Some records
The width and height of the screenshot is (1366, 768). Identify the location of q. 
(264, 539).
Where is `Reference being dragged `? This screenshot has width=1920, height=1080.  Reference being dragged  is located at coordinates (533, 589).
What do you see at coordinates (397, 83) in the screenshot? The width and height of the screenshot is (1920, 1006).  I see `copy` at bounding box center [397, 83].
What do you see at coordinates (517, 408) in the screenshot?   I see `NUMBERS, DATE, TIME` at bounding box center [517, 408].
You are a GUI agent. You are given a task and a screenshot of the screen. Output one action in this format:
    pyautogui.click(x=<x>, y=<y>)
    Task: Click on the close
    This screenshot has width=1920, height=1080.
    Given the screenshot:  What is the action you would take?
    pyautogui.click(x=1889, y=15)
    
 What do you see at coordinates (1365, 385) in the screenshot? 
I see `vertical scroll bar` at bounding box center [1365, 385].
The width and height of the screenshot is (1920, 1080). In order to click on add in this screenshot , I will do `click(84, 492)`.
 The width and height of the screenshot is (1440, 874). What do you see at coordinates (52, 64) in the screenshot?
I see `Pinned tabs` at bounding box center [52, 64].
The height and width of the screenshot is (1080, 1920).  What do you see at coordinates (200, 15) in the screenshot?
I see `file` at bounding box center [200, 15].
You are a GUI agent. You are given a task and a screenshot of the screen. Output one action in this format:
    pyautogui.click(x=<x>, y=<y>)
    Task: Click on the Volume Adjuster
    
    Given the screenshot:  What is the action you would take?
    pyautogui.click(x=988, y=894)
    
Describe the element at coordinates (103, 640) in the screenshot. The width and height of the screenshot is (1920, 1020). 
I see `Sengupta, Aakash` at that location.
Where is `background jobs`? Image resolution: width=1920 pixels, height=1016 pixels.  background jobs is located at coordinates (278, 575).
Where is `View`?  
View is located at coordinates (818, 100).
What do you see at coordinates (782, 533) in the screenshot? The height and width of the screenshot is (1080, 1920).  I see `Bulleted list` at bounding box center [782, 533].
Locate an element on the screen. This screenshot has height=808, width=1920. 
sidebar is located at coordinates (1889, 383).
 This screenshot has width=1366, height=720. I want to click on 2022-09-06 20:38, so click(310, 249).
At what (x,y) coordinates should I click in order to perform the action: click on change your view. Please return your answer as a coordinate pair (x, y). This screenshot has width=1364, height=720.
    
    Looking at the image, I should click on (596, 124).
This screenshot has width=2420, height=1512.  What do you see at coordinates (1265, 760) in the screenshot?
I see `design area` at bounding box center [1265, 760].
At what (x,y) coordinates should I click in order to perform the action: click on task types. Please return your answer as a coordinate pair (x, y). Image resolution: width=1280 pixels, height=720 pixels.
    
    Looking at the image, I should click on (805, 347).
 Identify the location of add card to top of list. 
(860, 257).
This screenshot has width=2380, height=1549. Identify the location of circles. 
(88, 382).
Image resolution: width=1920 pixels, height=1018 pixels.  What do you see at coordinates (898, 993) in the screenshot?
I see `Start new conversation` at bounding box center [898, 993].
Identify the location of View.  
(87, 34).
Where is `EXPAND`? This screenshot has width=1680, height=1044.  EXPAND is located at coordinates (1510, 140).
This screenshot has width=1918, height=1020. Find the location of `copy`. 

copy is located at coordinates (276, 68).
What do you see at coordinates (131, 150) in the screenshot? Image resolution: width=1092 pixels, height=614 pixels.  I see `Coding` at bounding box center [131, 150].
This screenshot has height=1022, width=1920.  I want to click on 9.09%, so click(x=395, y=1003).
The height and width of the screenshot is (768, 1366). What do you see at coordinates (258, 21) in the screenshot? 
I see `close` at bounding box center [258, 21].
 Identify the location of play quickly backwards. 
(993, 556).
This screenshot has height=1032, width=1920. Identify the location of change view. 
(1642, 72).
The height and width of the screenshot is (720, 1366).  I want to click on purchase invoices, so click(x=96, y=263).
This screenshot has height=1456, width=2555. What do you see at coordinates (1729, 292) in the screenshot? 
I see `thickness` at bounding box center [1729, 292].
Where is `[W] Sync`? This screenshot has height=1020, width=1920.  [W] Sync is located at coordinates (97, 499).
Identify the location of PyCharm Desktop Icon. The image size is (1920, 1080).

EXERCISE BRIEF
Reproduce every one of the records above verbatim, line for line.

EXERCISE OUTPUT
The width and height of the screenshot is (1366, 768). Identify the location of q. 
(264, 539).
Where is `Reference being dragged `? This screenshot has width=1920, height=1080.  Reference being dragged  is located at coordinates (533, 589).
What do you see at coordinates (397, 83) in the screenshot? The width and height of the screenshot is (1920, 1006).  I see `copy` at bounding box center [397, 83].
What do you see at coordinates (517, 408) in the screenshot?   I see `NUMBERS, DATE, TIME` at bounding box center [517, 408].
You are a GUI agent. You are given a task and a screenshot of the screen. Output one action in this format:
    pyautogui.click(x=<x>, y=<y>)
    Task: Click on the close
    This screenshot has width=1920, height=1080.
    Given the screenshot:  What is the action you would take?
    pyautogui.click(x=1889, y=15)
    
 What do you see at coordinates (1365, 385) in the screenshot? 
I see `vertical scroll bar` at bounding box center [1365, 385].
The width and height of the screenshot is (1920, 1080). In order to click on add in this screenshot , I will do `click(84, 492)`.
 The width and height of the screenshot is (1440, 874). What do you see at coordinates (52, 64) in the screenshot?
I see `Pinned tabs` at bounding box center [52, 64].
The height and width of the screenshot is (1080, 1920).  What do you see at coordinates (200, 15) in the screenshot?
I see `file` at bounding box center [200, 15].
You are a GUI agent. You are given a task and a screenshot of the screen. Output one action in this format:
    pyautogui.click(x=<x>, y=<y>)
    Task: Click on the Volume Adjuster
    
    Given the screenshot:  What is the action you would take?
    pyautogui.click(x=988, y=894)
    
Describe the element at coordinates (103, 640) in the screenshot. The width and height of the screenshot is (1920, 1020). 
I see `Sengupta, Aakash` at that location.
Where is `background jobs`? Image resolution: width=1920 pixels, height=1016 pixels.  background jobs is located at coordinates (278, 575).
Where is `View`?  
View is located at coordinates (818, 100).
What do you see at coordinates (782, 533) in the screenshot? The height and width of the screenshot is (1080, 1920).  I see `Bulleted list` at bounding box center [782, 533].
Locate an element on the screen. This screenshot has height=808, width=1920. 
sidebar is located at coordinates (1889, 383).
 This screenshot has width=1366, height=720. I want to click on 2022-09-06 20:38, so click(310, 249).
At what (x,y) coordinates should I click in order to perform the action: click on change your view. Please return your answer as a coordinate pair (x, y). This screenshot has width=1364, height=720.
    
    Looking at the image, I should click on (596, 124).
This screenshot has width=2420, height=1512.  What do you see at coordinates (1265, 760) in the screenshot?
I see `design area` at bounding box center [1265, 760].
At what (x,y) coordinates should I click in order to perform the action: click on task types. Please return your answer as a coordinate pair (x, y). Image resolution: width=1280 pixels, height=720 pixels.
    
    Looking at the image, I should click on (805, 347).
 Identify the location of add card to top of list. 
(860, 257).
This screenshot has width=2380, height=1549. Identify the location of circles. 
(88, 382).
Image resolution: width=1920 pixels, height=1018 pixels.  What do you see at coordinates (898, 993) in the screenshot?
I see `Start new conversation` at bounding box center [898, 993].
Identify the location of View.  
(87, 34).
Where is `EXPAND`? This screenshot has width=1680, height=1044.  EXPAND is located at coordinates (1510, 140).
This screenshot has width=1918, height=1020. Find the location of `copy`. 

copy is located at coordinates (276, 68).
What do you see at coordinates (131, 150) in the screenshot? Image resolution: width=1092 pixels, height=614 pixels.  I see `Coding` at bounding box center [131, 150].
This screenshot has height=1022, width=1920.  I want to click on 9.09%, so click(x=395, y=1003).
The height and width of the screenshot is (768, 1366). What do you see at coordinates (258, 21) in the screenshot? 
I see `close` at bounding box center [258, 21].
 Identify the location of play quickly backwards. 
(993, 556).
This screenshot has height=1032, width=1920. Identify the location of change view. 
(1642, 72).
The height and width of the screenshot is (720, 1366).  I want to click on purchase invoices, so click(x=96, y=263).
This screenshot has height=1456, width=2555. What do you see at coordinates (1729, 292) in the screenshot? 
I see `thickness` at bounding box center [1729, 292].
Where is `[W] Sync`? This screenshot has height=1020, width=1920.  [W] Sync is located at coordinates (97, 499).
Identify the location of PyCharm Desktop Icon. The image size is (1920, 1080).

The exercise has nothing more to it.